DECEPTION: Sunday 10PM on ABC – In the Queue
For its newest trick, the House of Greg Berlanti presents a crime procedural so insubstantial it seems to disappear before your very eyes. DECEPTION, created by Chris Fedak (co-creator of NBC’s vintage Chuck) mixes together tropes like a summer camp magic show: the smug amateur detective with a special expertise,the uptight real cop who reluctantly teams up with him, the will-they-or-won’t-they chemistry between them, the fiendish master criminal who recurs as a serialized link of the standalone episodes, and so on. It’s smoothly handled, for those who want to watch moving images for an hour without needing to exercise many brain cells.

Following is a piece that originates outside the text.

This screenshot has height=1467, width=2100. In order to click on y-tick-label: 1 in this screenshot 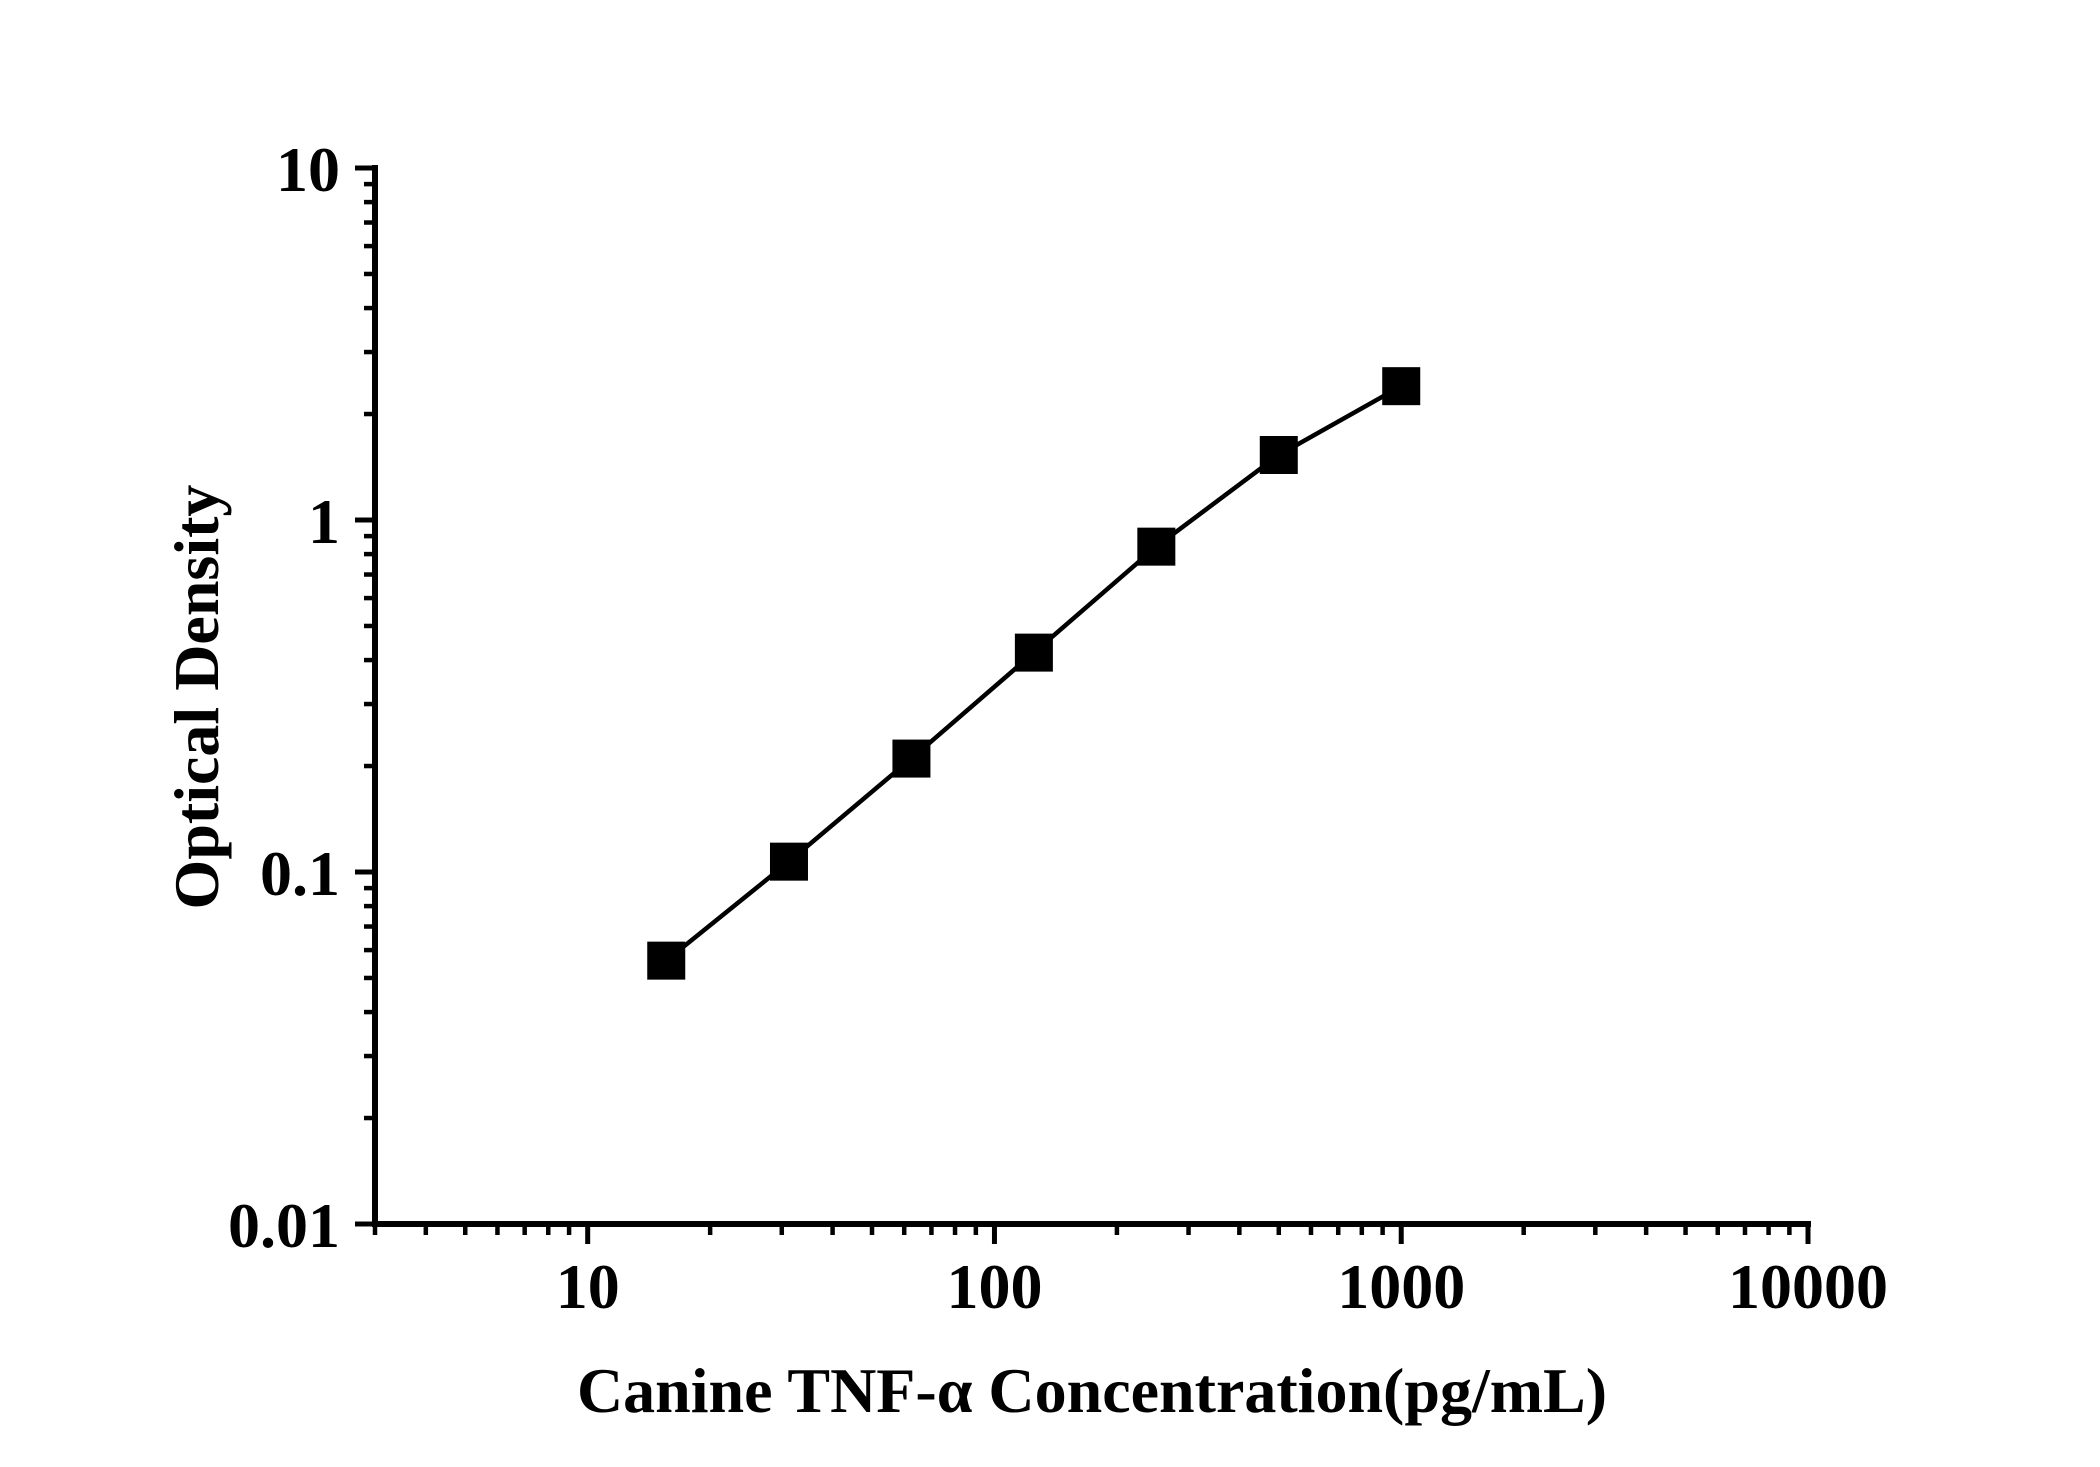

Even the show’s central premise is second-hand, ripped off from Christopher Nolan’s The Prestige, as we learn early on (spoiler alert) that the way magician Cameron Black (Jack Cutmore-Scott) has managed throughout his career to convince audiences that he’s in two places at once is because he actually has a secret identical twin (also Cutmore-Scott), Jonathan. Jonathan is framed for murder by the mysterious woman played by Mr. Robot‘s Stephanie Corneliussen, and once Cameron deduces that a seemingly unrelated presto-change-o crime must have also been assembled by a renegade magician, he latches onto FBI agent Kay Daniels (Ilfenesh Hadera) and offers to help her solve it, in the hope of tracking down the woman who put Jonathan in jail.
The pilot, directed by David Nutter, rushes from one implausibly elaborate illusion to the next, allowing its characters to set up in minutes what would probably take weeks in real life, all to accomplish with split-second timing aims that could be realized far more simply. Cutmore-Scott, who was irritating as the know-it-all lead in Cooper Barrett’s Guide to Surviving Life, gives much the same performance here, and with the same less than ideal American accent. Hadera is mostly called upon to be his straight man, alternately exasperated and enticed by Cameron’s out-of-the-box ideas and refusal to follow the rules. So far, the talented supporting cast (Vinny Jones, Lenora Crichlow and Juston Chon as magician’s assistants, Laila Robins and Amaury Nolasco on the FBI side) have little to do beyond the occasional quip or burst of exposition, although Fedak’s Chuck was notable for deepening its ensemble characters over the seasons.
Deception is harmless, and the viewers who have just watched 2 hours of American Idol probably aren’t looking for ambitious drama in the hour that follows it. It’s a professional piece of work, for the most part. What it lacks, though, is the slightest hint of magic.